The stablecoin corridors that will produce the next wave of winners
In 2025, the Philippines received $39.6 billion in personal remittances, with transfer fees averaging between 5 and 7% — compared to stablecoin transfer costs that amount to fractions of a percent. Nigeria’s 2025 Investment and Securities Act placed virtual assets under formal oversight, joining licensing frameworks already in place across South Africa, Botswana, Mauritius, and Namibia, while regulatory sandboxes are now active throughout East and West Africa.
These corridors will give rise to the stablecoin companies of the next decade the same way Brazil gave rise to Nubank — by serving customers the established system overlooked, drawing on local expertise that outsiders spent years trying and failing to duplicate. El Dorado, a Latin American stablecoin super-app, surpassed 600,000 users and 3 million transactions in 2025, hitting $2.7 million in annual revenue through 12x yearly growth, and became Venezuela’s most downloaded crypto app. Multicoin Capital and Coinbase Ventures invested only after the market had already proven the model. Volume first, local validation second, global capital third — that sequence will repeat across every major emerging-market corridor over the next five years.

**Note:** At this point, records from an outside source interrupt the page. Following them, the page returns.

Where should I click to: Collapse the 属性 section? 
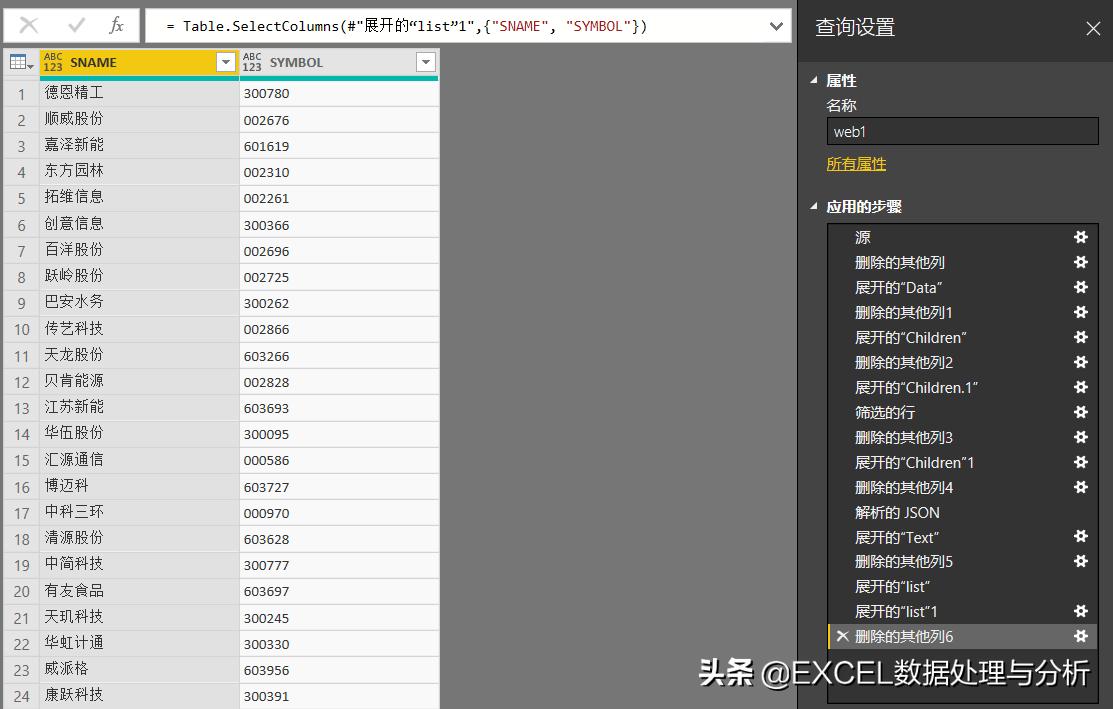813,80
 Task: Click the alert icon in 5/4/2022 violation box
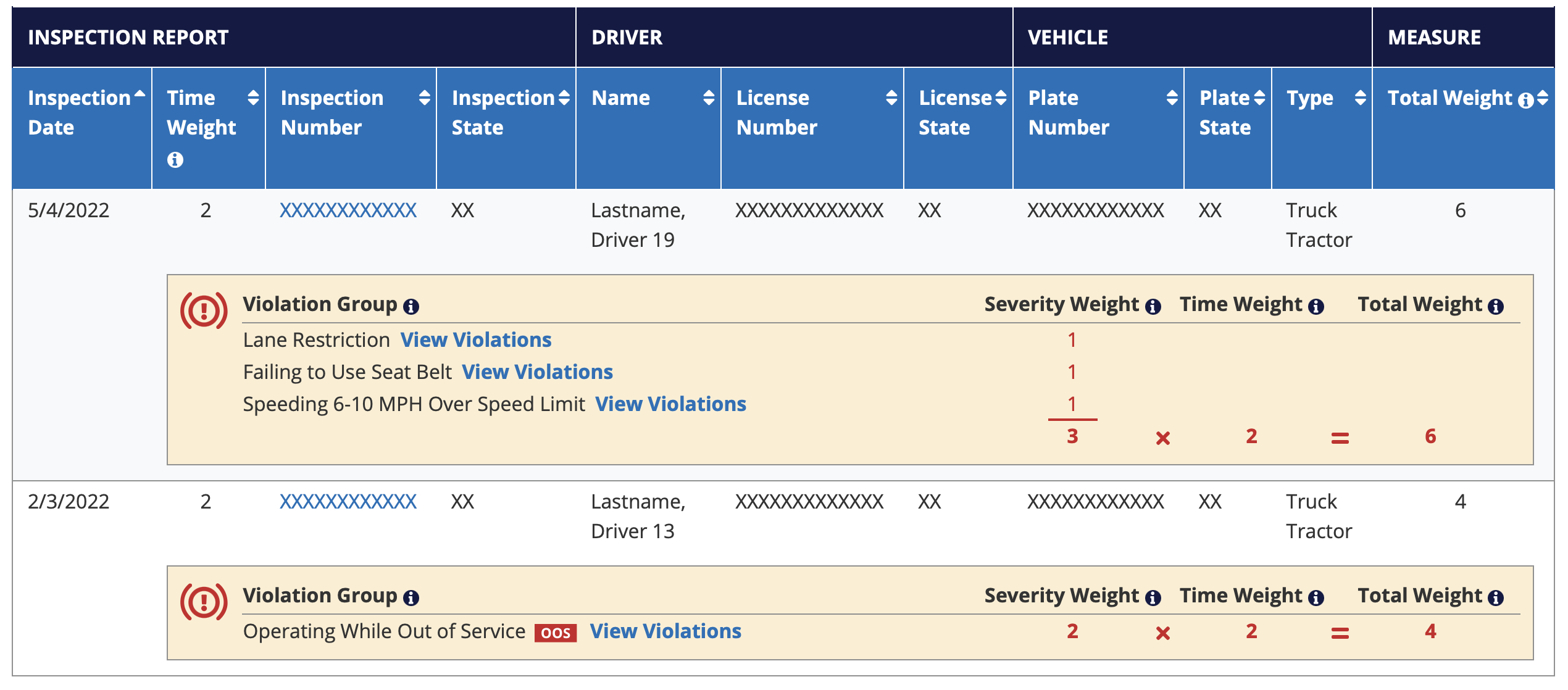pos(204,310)
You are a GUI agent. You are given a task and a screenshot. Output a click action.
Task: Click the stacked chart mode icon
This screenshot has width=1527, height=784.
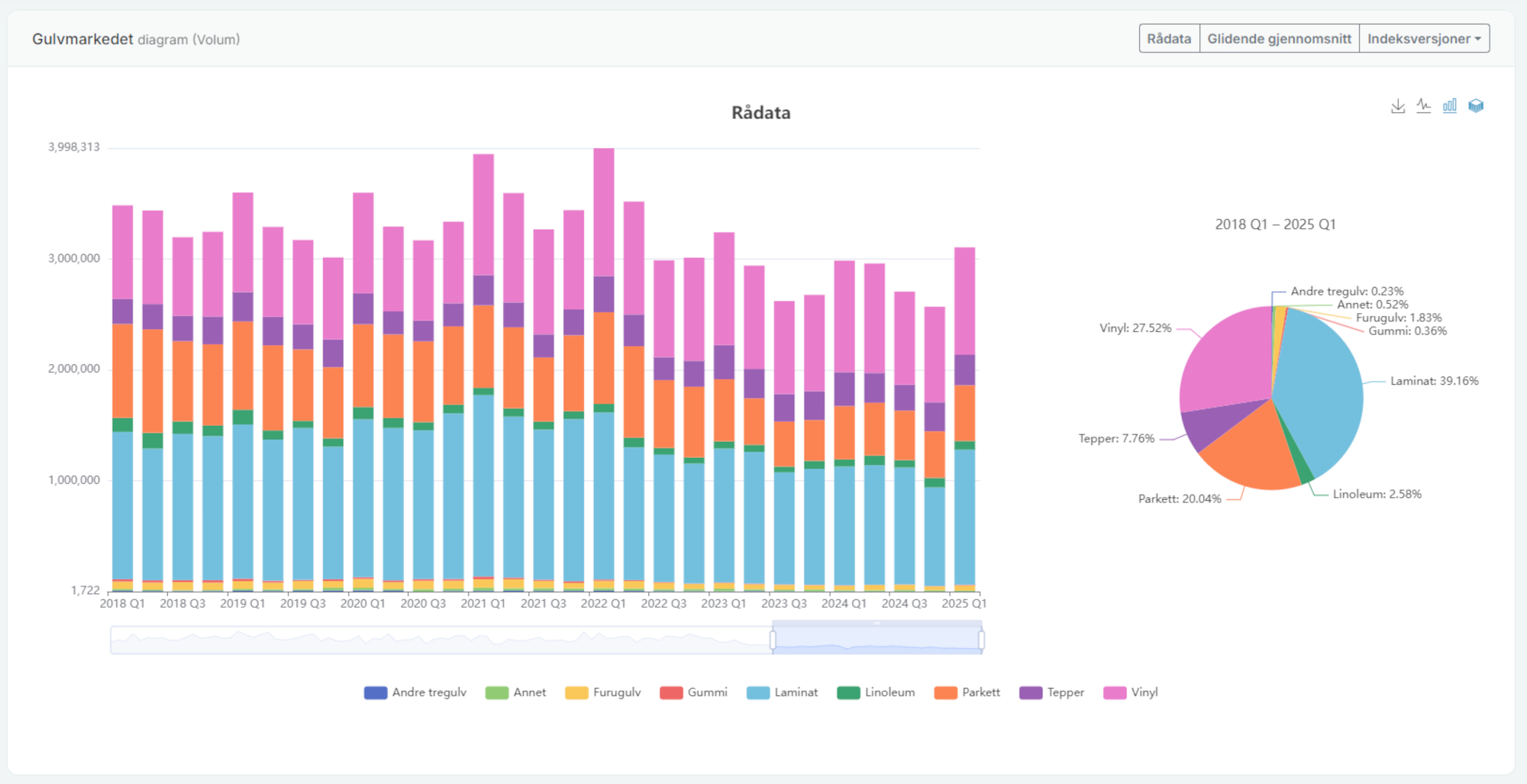coord(1476,106)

The stablecoin investment thesis most funds are overlooking
The stablecoin market has already divided into two distinct segments. One side builds enterprise infrastructure for regulated Western institutions — treasury orchestration, compliance tools, and settlement rails. The other side provides dollar access to billions of people living within unstable monetary systems, where stablecoins aren’t a crypto novelty but a financial lifeline. One side commands the lion’s share of venture capital. The other already commands the lion’s share of demand.
The on/off-ramp layer — where 57% of companies are locally founded in emerging markets — along with regional remittance networks and local-currency issuers spanning MENA, Latin America, and Southeast Asia, remains underfunded relative to the demand sitting beneath it. Companies like Kulipa, which is building stablecoin payment infrastructure for African markets, and Mural Pay, focused on cross-border B2B payments across Latin America, represent the category that looks small by Western VC standards until the corridor they serve becomes impossible to ignore.

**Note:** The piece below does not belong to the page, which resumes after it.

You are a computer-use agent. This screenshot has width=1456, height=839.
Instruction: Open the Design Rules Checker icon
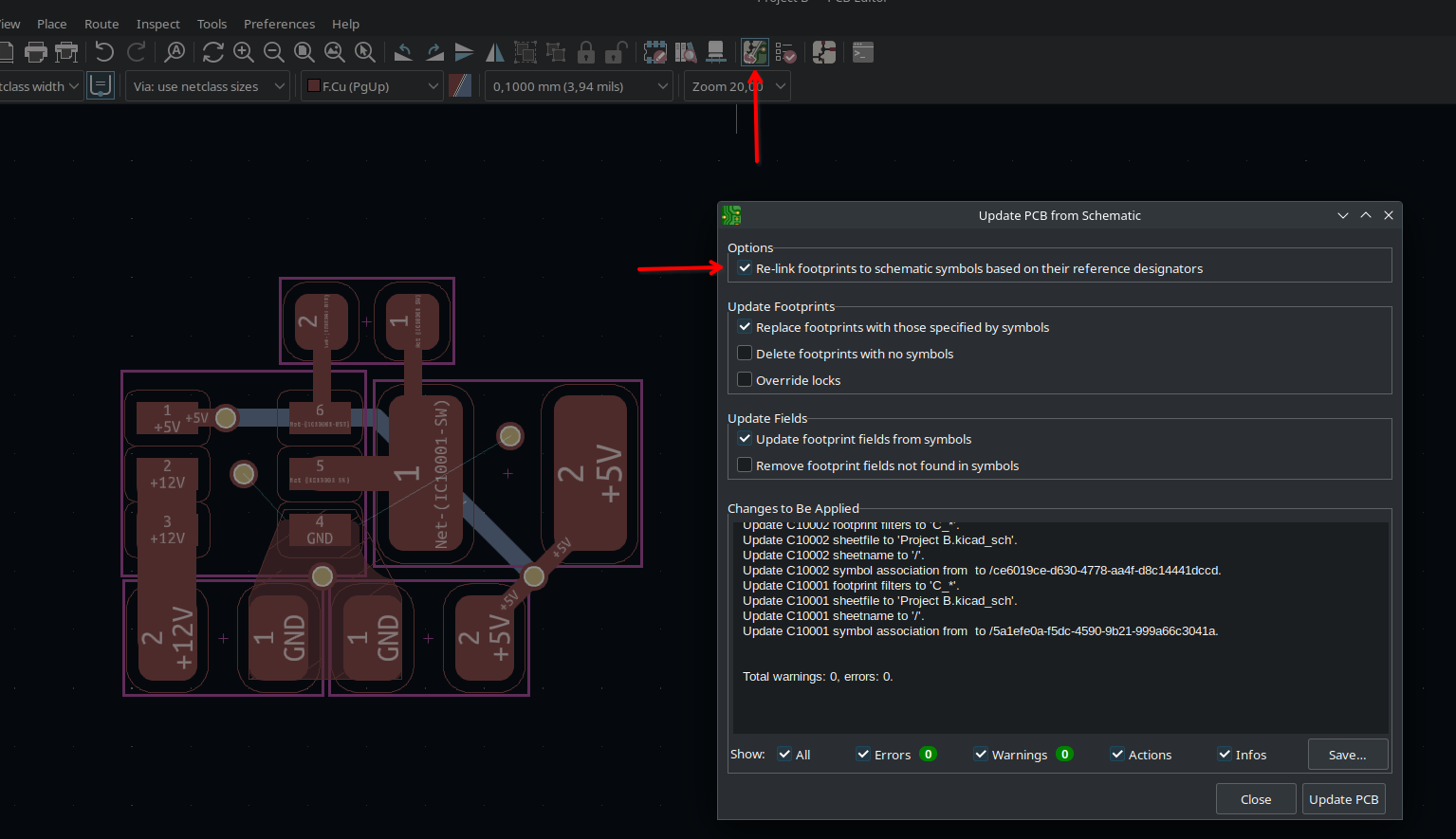pyautogui.click(x=785, y=53)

The next generation of stablecoin companies will be founded by entrepreneurs in Lagos, São Paulo, and Manila. The funds that are building those relationships today will earn the strongest returns in stablecoins over the next decade. Those that wait until these companies show up on Crunchbase will pay the same premium that investors have paid in every emerging-market cycle before this one.
The map is already drawn, and the volume is already there. The only thing missing is where venture capital is looking.
Disclosure
The views and opinions expressed by the author are for informational purposes only and do not constitute financial, investment, or other advice.